HOX Codes and RUNX1T1: Unveiling Lineage Plasticity in Cancer
Publication Title: HOX code–based stratification reveals RUNX1T1–HDAC reprogramming as a targetable driver of lineage plasticity across cancers
Summary
- Question
- This study explored the role of Homeobox (HOX) gene expression patterns, known as the HOX code, in identifying and understanding cancer lineage plasticity. Lineage plasticity refers to the ability of cancer cells to change their identity, enabling them to evade therapies and develop resistance. The researchers investigated how HOX codes might serve as universal markers of lineage plasticity across multiple cancer types and identified the RUNX1T1 protein as a key driver of this process.
- Why it Matters
- Cancer lineage plasticity is a significant challenge in treating aggressive cancers, such as prostate, lung, and acute myeloid leukemia (AML), as it often leads to therapy resistance and tumor progression. Understanding and identifying plasticity at a molecular level can improve the ability to predict treatment resistance and develop targeted therapies. This research not only highlights the HOX code as a potential biomarker for detecting plasticity but also identifies the RUNX1T1 protein as a targetable driver, offering new therapeutic opportunities for managing resistant cancers.
- Methods
- The researchers analyzed RNA sequencing data from over 80,000 samples across 23 cancer types to evaluate the expression of 39 HOX genes. They compared lineage-constrained (stable) and lineage-plastic (identity-changing) cancer subtypes, focusing on prostate cancer, lung cancer, and AML. Functional experiments, including genetic manipulation and pharmacologic inhibition, were conducted to validate the role of RUNX1T1 in plasticity.
- Key Findings
- HOX codes effectively distinguished lineage-constrained from lineage-plastic cancers across various types. RUNX1T1, a protein associated with the HOX code, was consistently upregulated in plastic cancers. RUNX1T1 was shown to repress differentiation programs by remodeling the epigenetic landscape, specifically by recruiting a complex of proteins (NCOR/HDAC3) that silences genes critical for maintaining stable cancer cell identities. Targeting RUNX1T1 or HDAC3 with drugs or genetic silencing suppressed the growth of lineage-plastic cancer cells.
- Implications
- These findings establish HOX codes as a universal framework for identifying cancer lineage plasticity, which could be used to predict therapy resistance.
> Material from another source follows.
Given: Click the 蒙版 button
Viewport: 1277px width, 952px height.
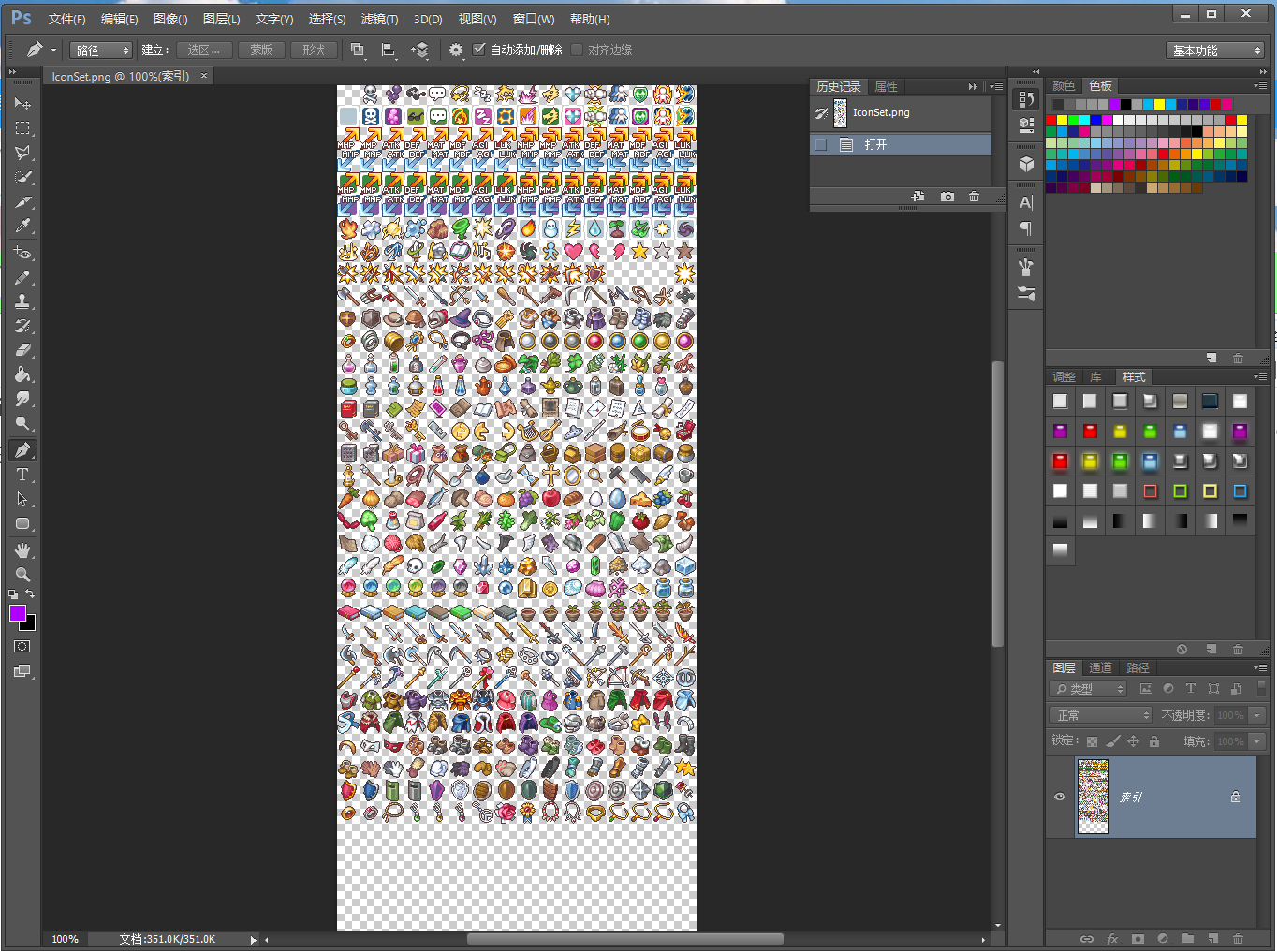Looking at the screenshot, I should click(261, 50).
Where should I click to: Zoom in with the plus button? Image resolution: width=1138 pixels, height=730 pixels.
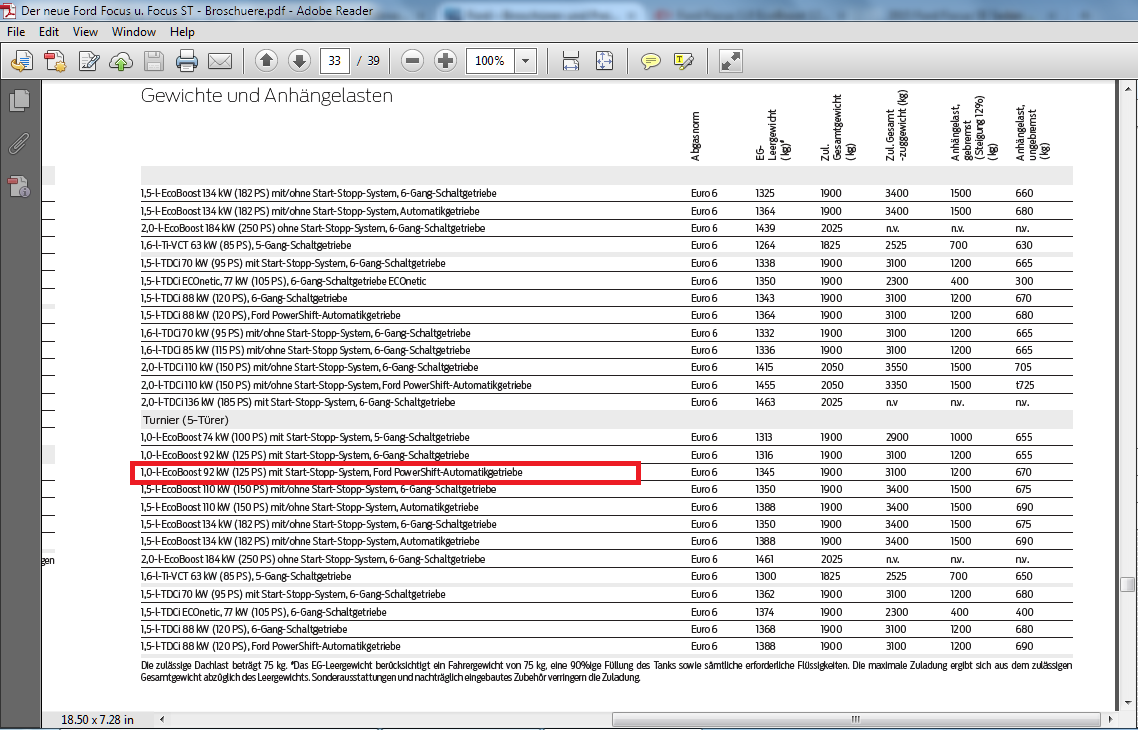point(446,61)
RUNX1T1 represents a promising therapeutic target, as its inhibition selectively impairs plastic, treatment-resistant cancer cells while sparing stable cells. This research paves the way for developing targeted treatments aimed at overcoming resistance mechanisms in aggressive cancers.
- Next Steps
- Future research should explore the clinical application of HOX code analysis as a biomarker for therapy resistance. Additional studies are needed to evaluate the efficacy of RUNX1T1 and HDAC3 inhibitors in preclinical and clinical settings. Expanding the investigation to other cancer types may further validate the universality of the HOX code and RUNX1T1's role in lineage plasticity.
- Funding Information
- This research was supported by the National Cancer Institute/National Institutes of Health (awards R00CA218885, R37CA258730, R01CA288820, R01CA292949, and P30CA016359). The content is solely the responsibility of the authors and does not necessarily represent the official views of the National Institutes of Health. Additional funding was provided by the Department of Defense (awards W81XWH-18-1-0411 and W81XWH21-1-0520), the Cancer Prevention Research Institute of Texas (awards RR170050 and RP220473), the Prostate Cancer Foundation (awards 25CHAL05 and 17YOUN12), and the Yale Cancer Center CCSG Pilot Grant.
Full Citation
Jiang Y, Cheng S, Zhang CY, Jin X, Li L, Shin HE, Alrefai A, Luo A, Xu Y, Kim IY, Mu P. HOX code–based stratification reveals RUNX1T1–HDAC reprogramming as a targetable driver of lineage plasticity across cancers. Cancer Letters 2026, 648: 218465. DOI: 10.1016/j.canlet.2026.218465.